Comments by Martin Menzel

Thursday, September 16, 2004

ZFS - Solaris's new Filesystem

Sun Microsystems - Feature Story

ZFS--the last word in file systems.

The breakthrough file system in Solaris 10 delivers virtually unlimited capacity, provable data integrity, and near-zero administration.

Most system administrators take the limitations of current file systems in stride. After all, file systems are what they are: vulnerable to silent data corruption, brutal to manage, and excruciatingly slow.

ZFS, the dynamic new file system in Sun's Solaris 10 Operating System (Solaris OS), will make you forget everything you thought you knew about file systems. ZFS will be available on all Solaris 10 OS-supported platforms, and all existing applications will run with it. Moreover, ZFS complements Sun's storage management portfolio, including the Sun StorEdge QFS software, which is ideal for sharing business data.

"We've rethought everything and rearchitected it," says Jeff Bonwick, Sun distinguished engineer and chief architect of ZFS. "We've thrown away 20 years of old technology that was based on assumptions no longer true today."

ZFS is supported on both SPARC and x86 platforms. More important, ZFS is endian-neutral. You can easily move disks from a SPARC server to an x86 server. Neither architecture pays a byte-swapping tax due to Sun's patent-pending "adaptive endian-ness" technology, which is unique to ZFS. And you don't have to worry about migration. Sun continues to support the UFS file system.

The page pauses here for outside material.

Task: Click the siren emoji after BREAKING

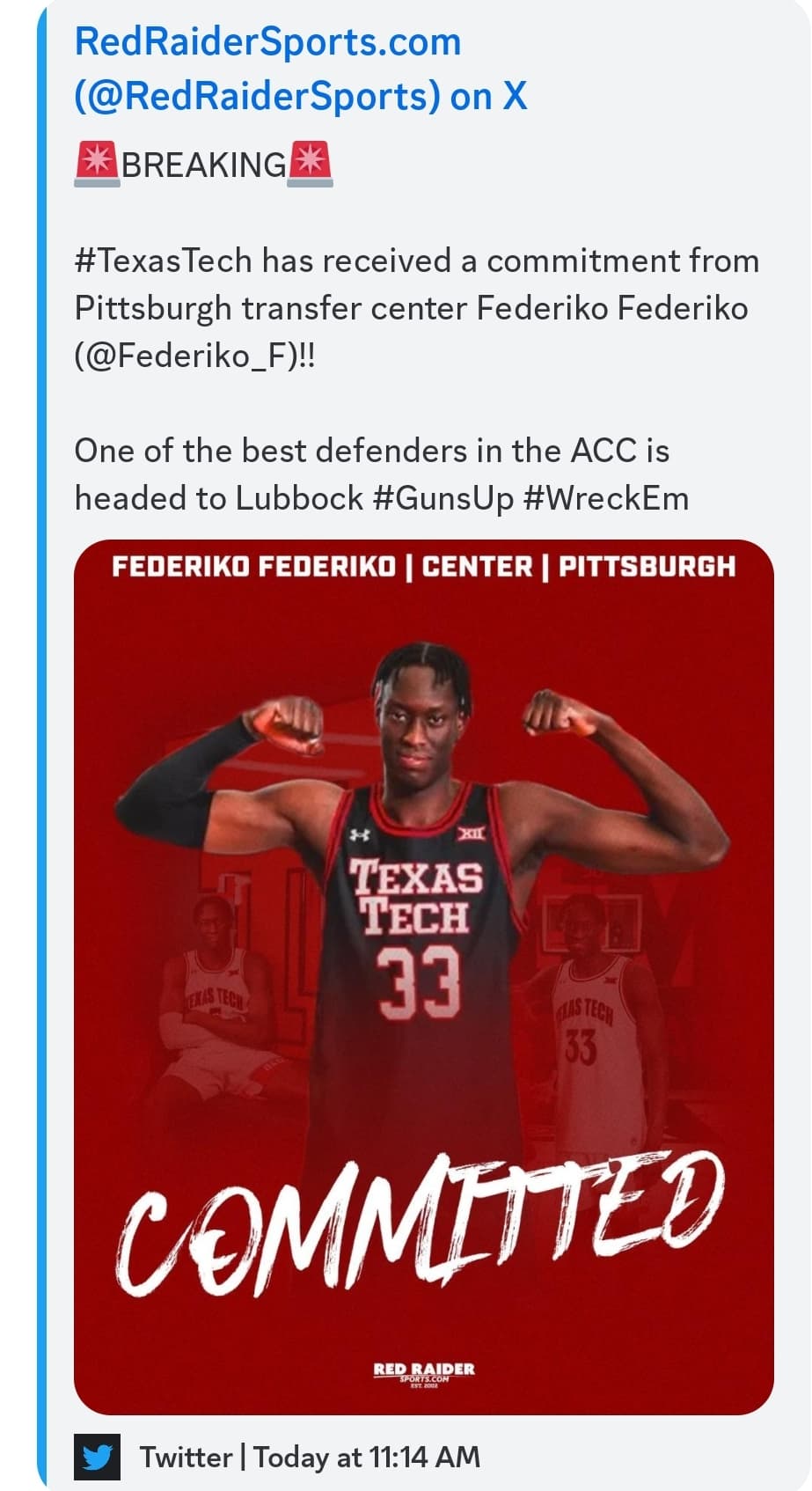Action: [310, 165]
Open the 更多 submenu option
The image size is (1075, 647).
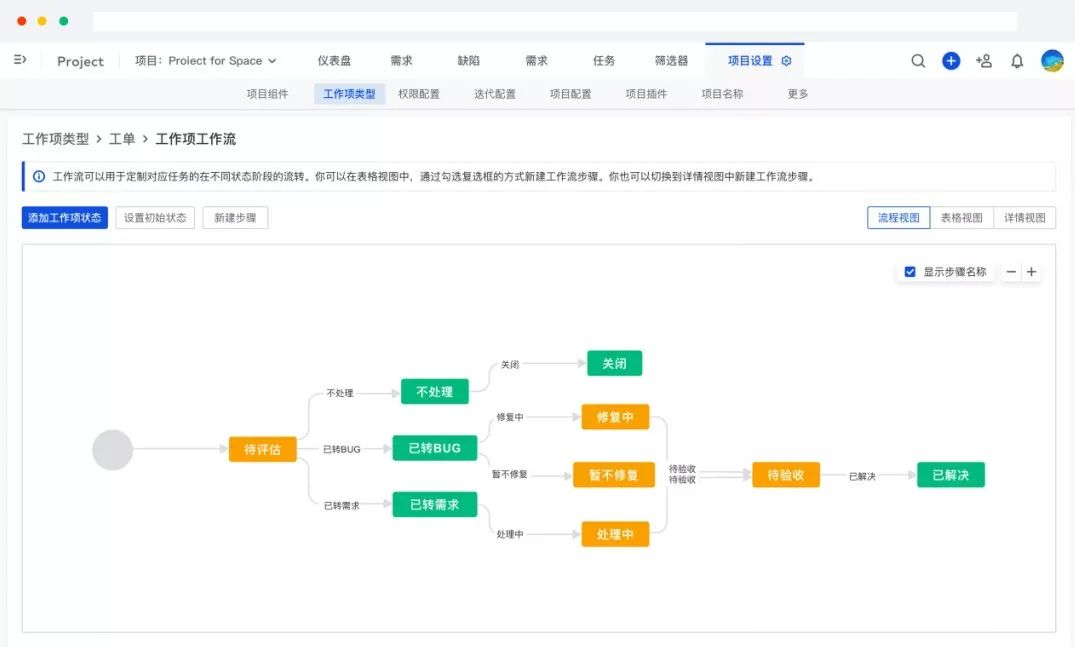tap(798, 94)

ZFS meets the needs of a file system for everything from desktops to data centers. Designed with the administrator in mind, ZFS is the only self-healing, self-managing general-purpose file system. It offers:

* Simple administration
ZFS automates and consolidates complicated storage administration concepts, reducing administrative overhead by 80 percent.
* Provable data integrity
ZFS protects all data with 64-bit checksums that detect and correct silent data corruption.
* Unlimited scalability
As the world's first 128-bit file system, ZFS offers 16 billion billion times the capacity of 32- or 64-bit systems.
* Blazing performance
ZFS is based on a transactional object model that removes most of the traditional constraints on the order of issuing I/Os, which results in huge performance gains.